23.11.16

Bissau: Há ouro no Norte da Guiné

No meio de toda a crise político-militar que então se vivia, surgiu em 2010 a notícia de que a West Africa Mining, com sede na Suíça, anunciara terem resultado positivas as suas prospecções de ouro no Norte do país, com o qual estabelecera uma parceria em Junho de 2009.
A licença que o Governo de Carlos Gomes Júnior concedeu ao grupo, seu parceiro no projecto Westafrica Mineral Mining Ltd, "cobre a exploração de todos os recursos minerais do país", excepção feita às áreas que anteriormente já tinham sido concessionadas a terceiros.
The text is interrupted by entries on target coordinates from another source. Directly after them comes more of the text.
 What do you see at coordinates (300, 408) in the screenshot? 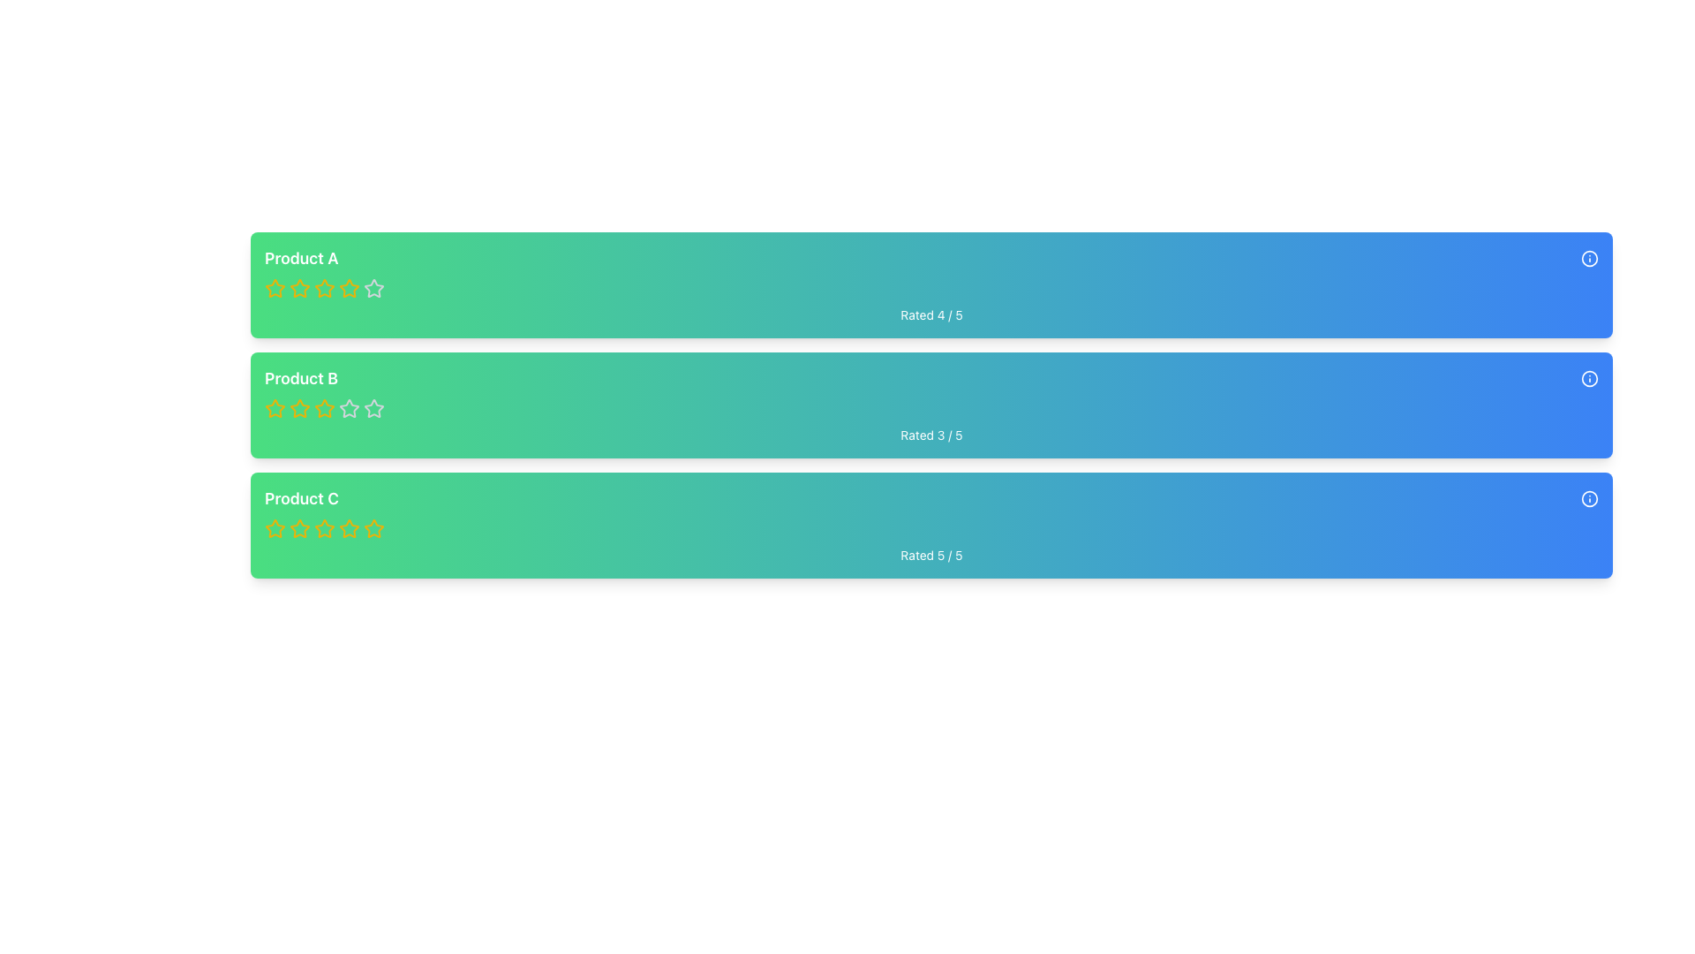
I see `the first interactive star icon in the rating component for 'Product B'` at bounding box center [300, 408]. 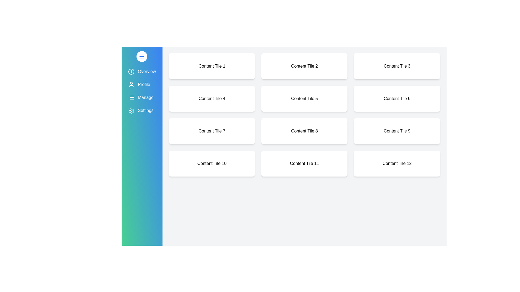 I want to click on the toggle button to toggle the drawer open or closed, so click(x=142, y=56).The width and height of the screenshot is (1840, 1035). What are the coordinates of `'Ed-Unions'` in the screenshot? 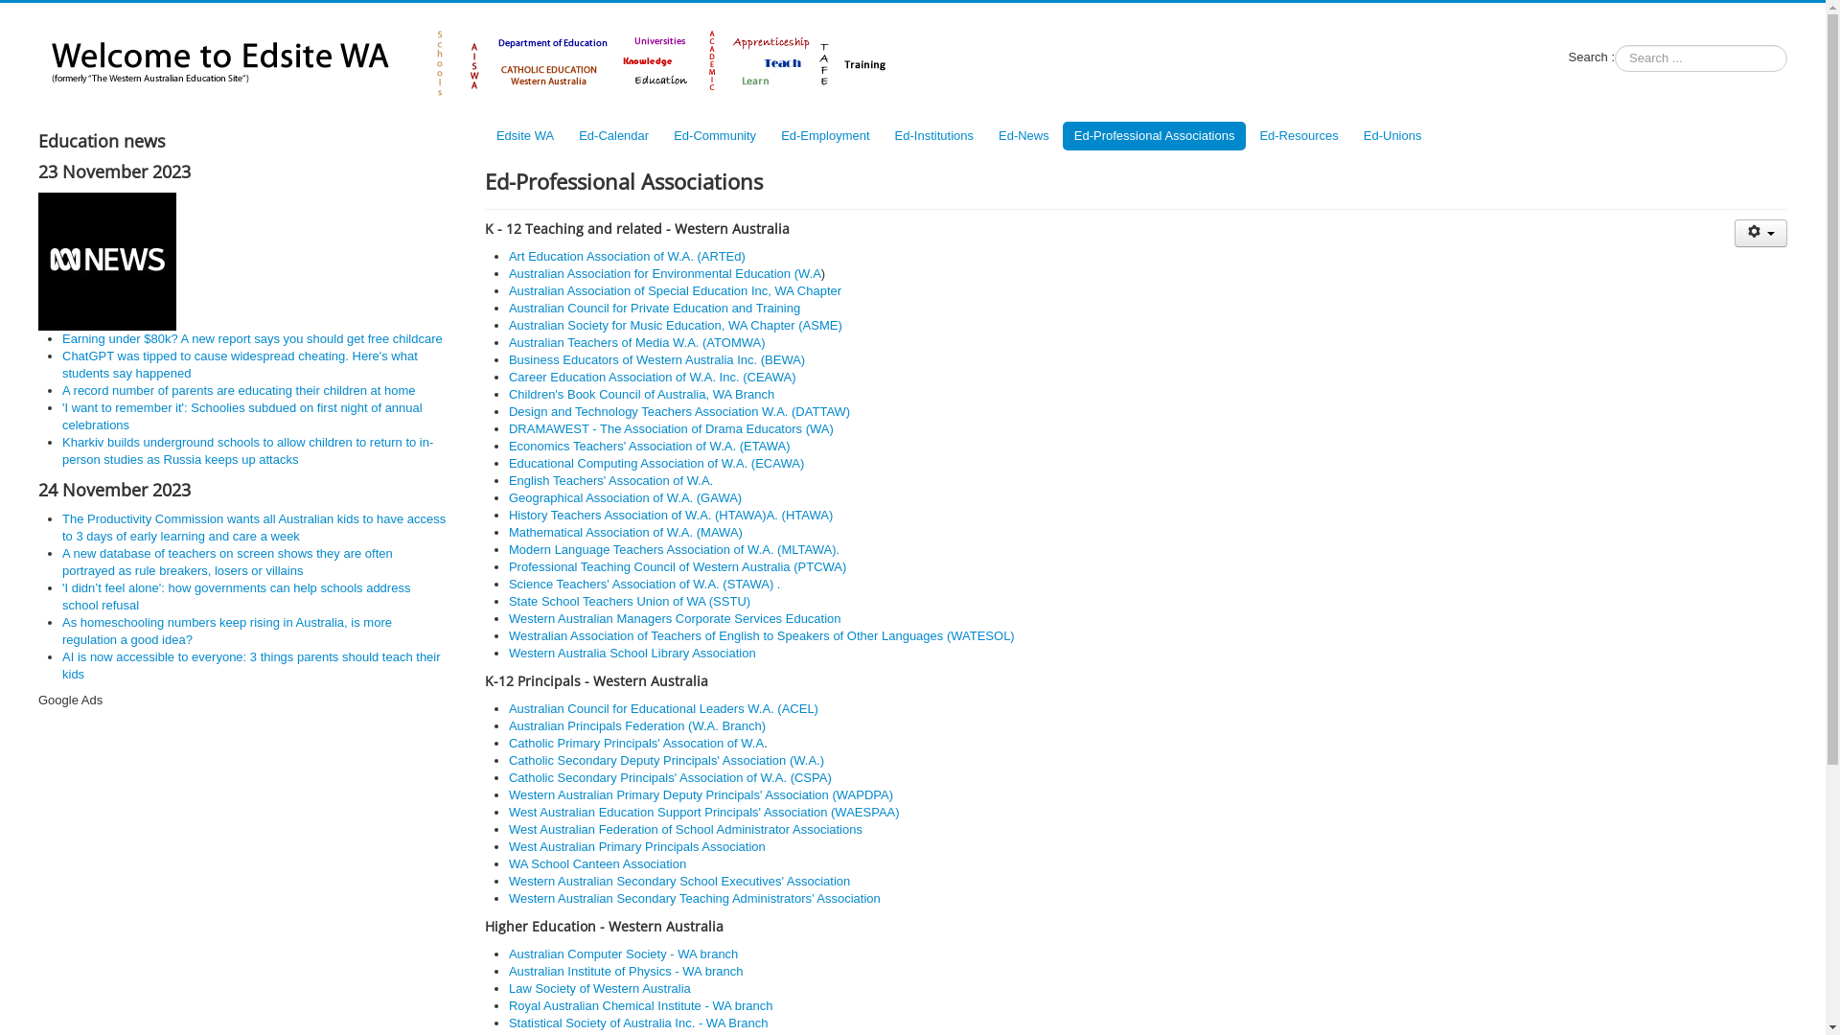 It's located at (1352, 135).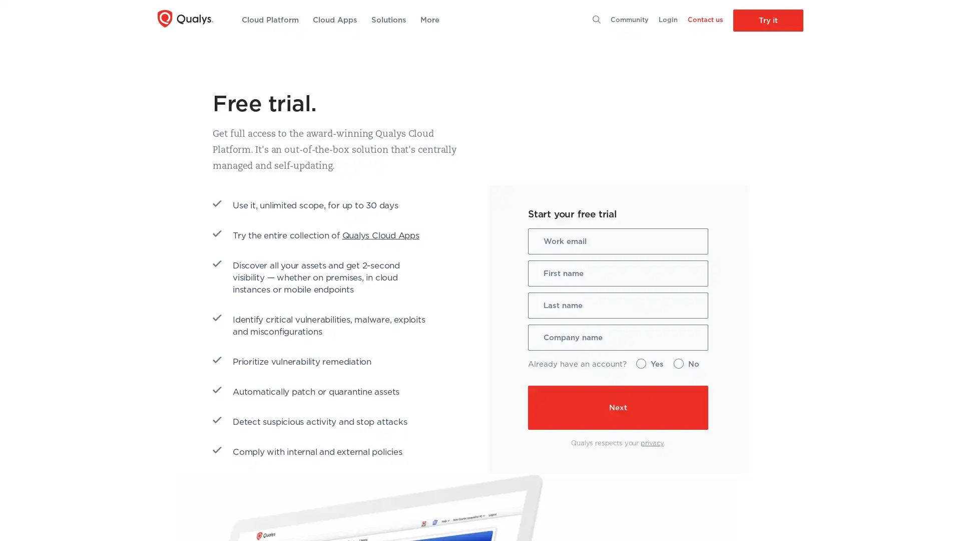 This screenshot has height=541, width=961. Describe the element at coordinates (540, 407) in the screenshot. I see `Next` at that location.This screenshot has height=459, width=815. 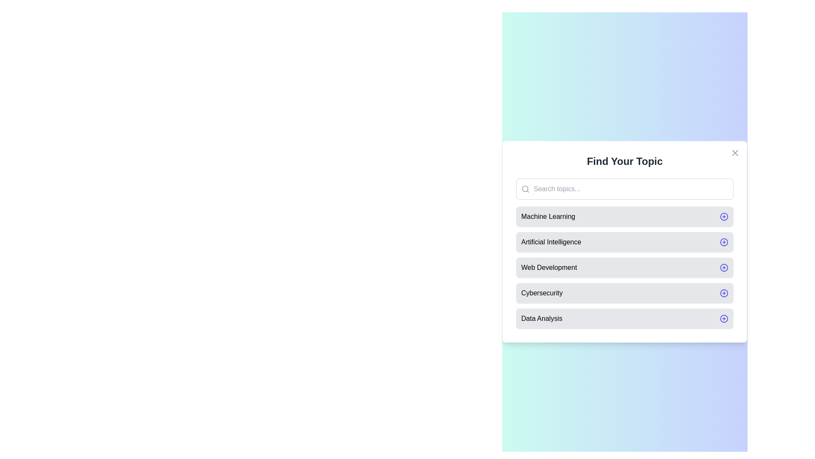 What do you see at coordinates (625, 216) in the screenshot?
I see `the topic Machine Learning from the list` at bounding box center [625, 216].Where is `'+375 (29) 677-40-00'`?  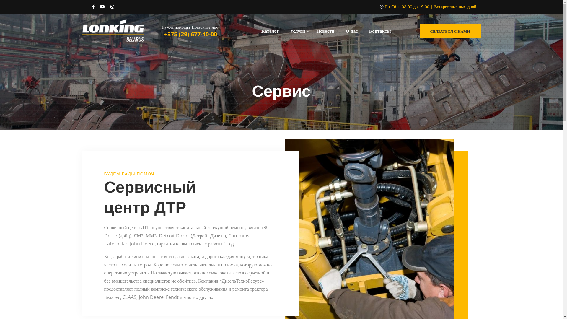
'+375 (29) 677-40-00' is located at coordinates (190, 34).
Interrogado agora sobre se não temia este investimento num Estado onde ainda no ano passado foi assassinado o Presidente João Bernardo Nino Vieira, Peter Sommer foi categórico: “Nós ajudamos a Guiné-Bissau, o que é completamente diferente (dos problemas que ela tem tido). E quando conseguirmos fazer dinheiro, no futuro, O.K., será bom”.
Para além do ouro, o projecto que a empresa da Suíça tem com o Governo do PAIGC inclui a bauxite, o lítio, o irídio, os diamantes e quartzos de grande valor.
De acordo com um texto do primeiro-ministro Carlos Gomes Júnior distribuído pelo grupo de investidores, a Guiné-Bissau tem as melhores condições para aceitar investimentos e continuará a reafirmá-las, “de modo a dar a garantia de um bom nível de lucros e uma transferência dos mesmos sem obstáculos”.
Ainda segundo essa mensagem, que os acontecimentos mais recentes poderão colocar em dúvida, “a Guiné-Bissau é um Estado democrático que promove e defende os princípios constitucionais. As instituições estão a ficar cada vez mais fortes...”.